▸ EXERCISE DIRECTIONS
Copy out the records, starting with the line that contains "The image size is (931, 421)." and going on through the end of the records, requests included, and leave out the pictures. In the answers, multiply every coordinate by 1.95 and round each result to a whole number, with halves rounded up.

▸ Text and element pointing records
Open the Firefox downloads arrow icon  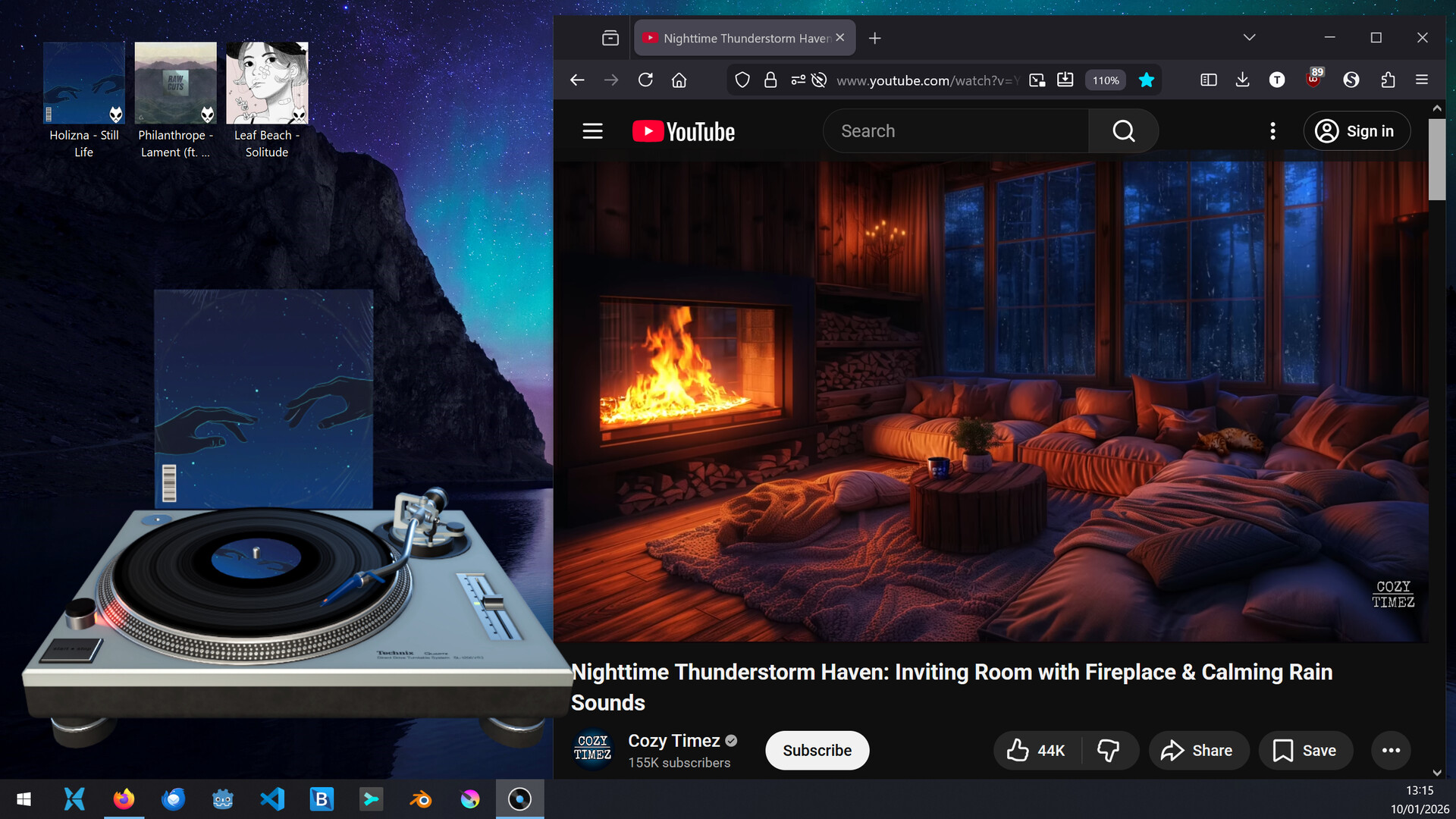tap(1243, 80)
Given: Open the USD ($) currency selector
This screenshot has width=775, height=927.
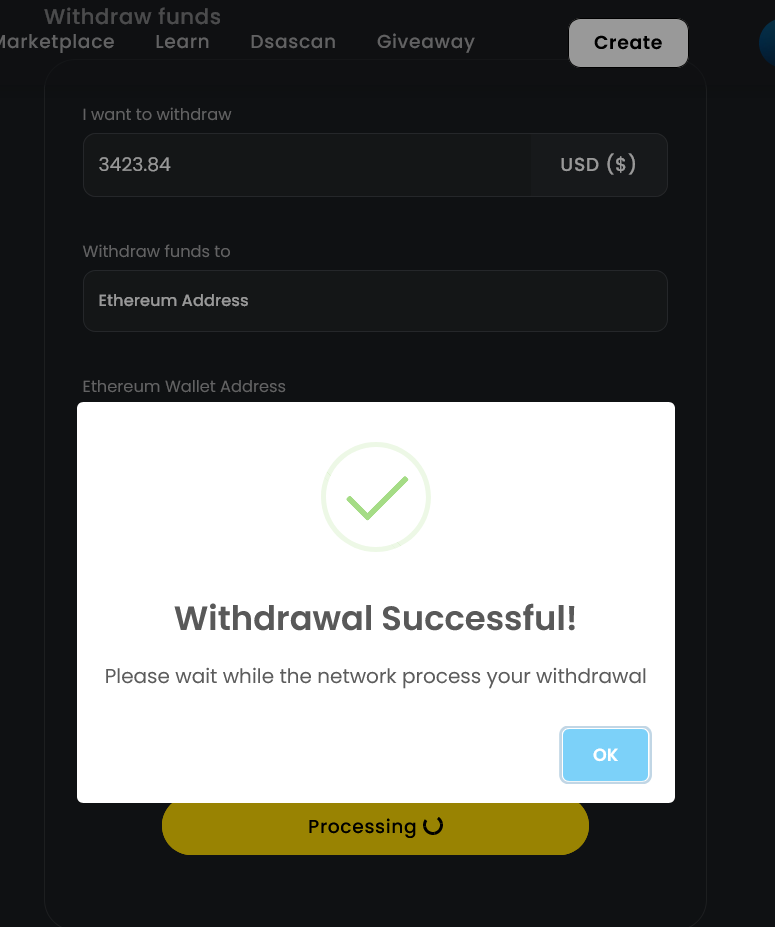Looking at the screenshot, I should 598,164.
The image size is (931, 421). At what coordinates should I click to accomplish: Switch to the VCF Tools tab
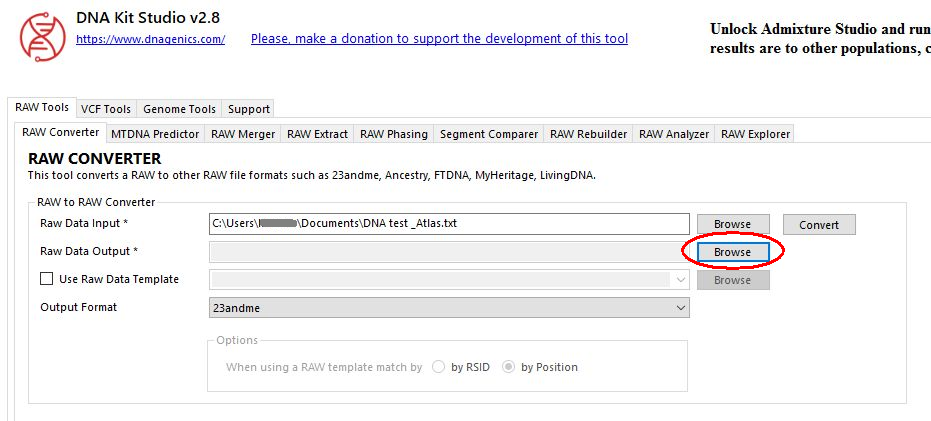tap(105, 109)
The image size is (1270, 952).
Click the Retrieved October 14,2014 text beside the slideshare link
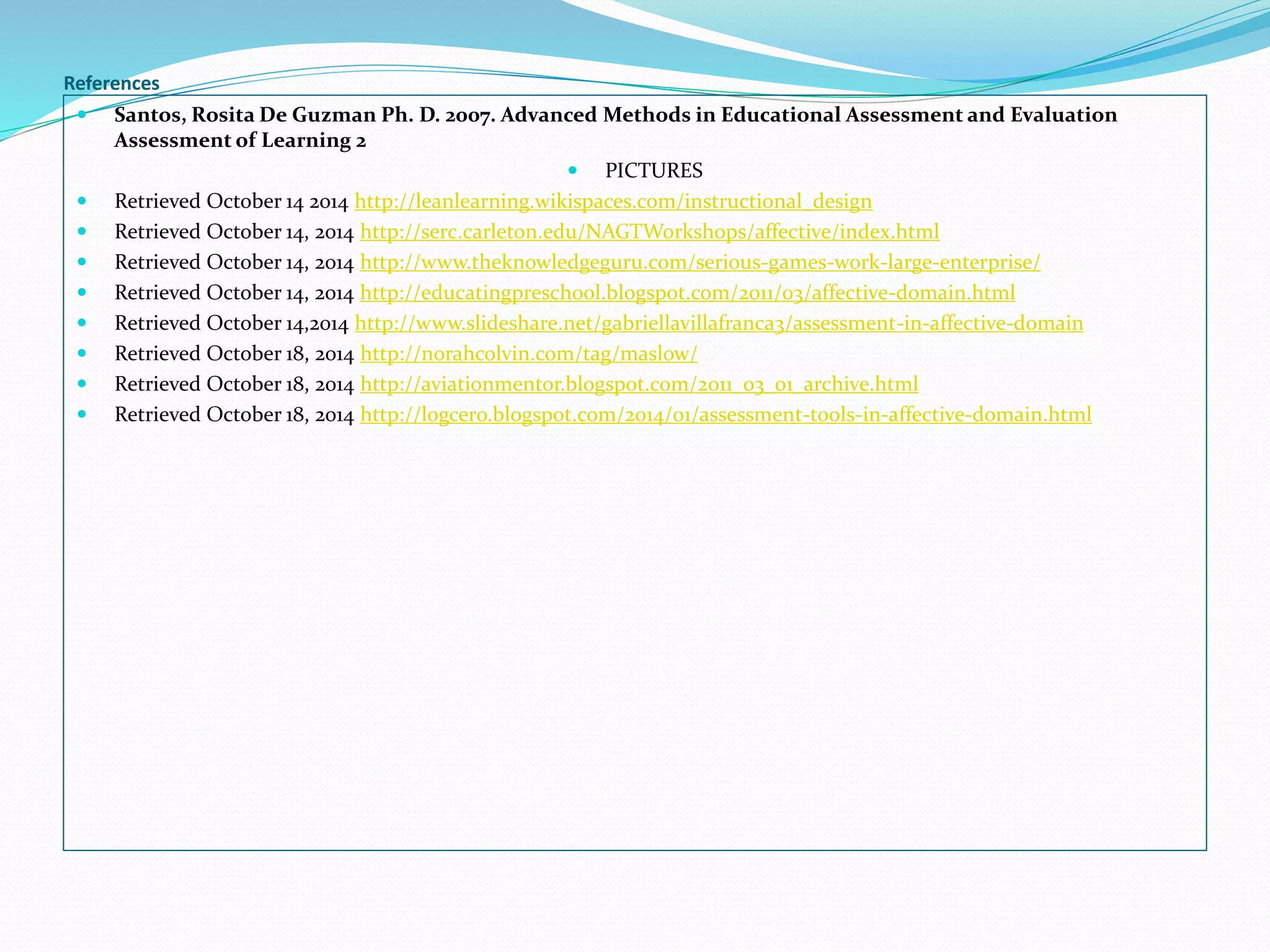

▸ OUTPUT
The image size is (931, 421). At what coordinates should I click to accomplish: Switch to the VCF Tools tab
tap(205, 213)
The image size is (1270, 952).
Click the Retrieved October 14,2014 text beside the slideshare link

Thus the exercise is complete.